Repurposing of cabergoline to improve cognitive decline in D-galactose-injected ovariectomized rats: Modulation of AKT/mTOR, GLT-1/P38-MAPK, and ERK1/2 signaling pathways.

Dopamine is involved in many physiological functions including reward phenomenon, motor, learning, and memory functions. Dopamine receptor agonists have been shown to reduce amyloid (Aβ) deposition, enhance memory, and improve cortical plasticity in experimental studies and Alzheimer's disease (AD) patients; however, the molecular mechanisms involved haven't been investigated yet. The target of this investigation was to elucidate the modulatory effects of cabergoline (CAB), a dopamine receptor agonist, against AD. Ovariectomized rats were injected with D-galactose (150 mg/kg/day, i.p) for ten weeks to exacerbate AD. CAB administration (1 mg/kg/day, i.p) for 28 days, beginning from the 7th week of D-galactose administration, attenuated the associated histopathological alterations and enhanced the spatial and recognition memory in Morris water maze and Novel object recognition tests, respectively. CAB decreased the hippocampal concentrations of Aβ42, p-tau, and β-secretase, while upregulating α-secretase. Moreover, CAB diminished nuclear factor-kappa β (NF-κβ), tumor necrosis factor-α (TNF-α), interleukin-1β (IL-1β), and myeloperoxidase, while elevating brain-derived neurotrophic factor and phospho-cAMP response element binding protein. Further, CAB reduced the hippocampal phosphorylated forms of protein kinase B (AKT) and mammalian target of rapamycin (mTOR) contrary to elevating Beclin-1, resulting in autophagy induction, which participates in accelerating Aβ42 and p-tau aggregates clearance.
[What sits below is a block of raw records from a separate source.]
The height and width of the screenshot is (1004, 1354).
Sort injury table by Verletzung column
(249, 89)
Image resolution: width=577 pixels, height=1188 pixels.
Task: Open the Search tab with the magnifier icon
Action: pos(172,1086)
Moreover, CAB increased the hippocampal glutamate transporter-1 (GLT-1) protein expression, promoting glutamate uptake that possibly reduced Ca overload and consequently decreased the phosphorylated forms of P38-MAPK and ERK1/2. In conclusion, CAB improved cognitive decline of D-gal/OVX animals, restored hippocampal architecture, exerted neuroprotection, and enhanced autophagic machinery via modulating AKT/mTOR, GLT-1/P38-MAPK, and ERK1/2 pathways.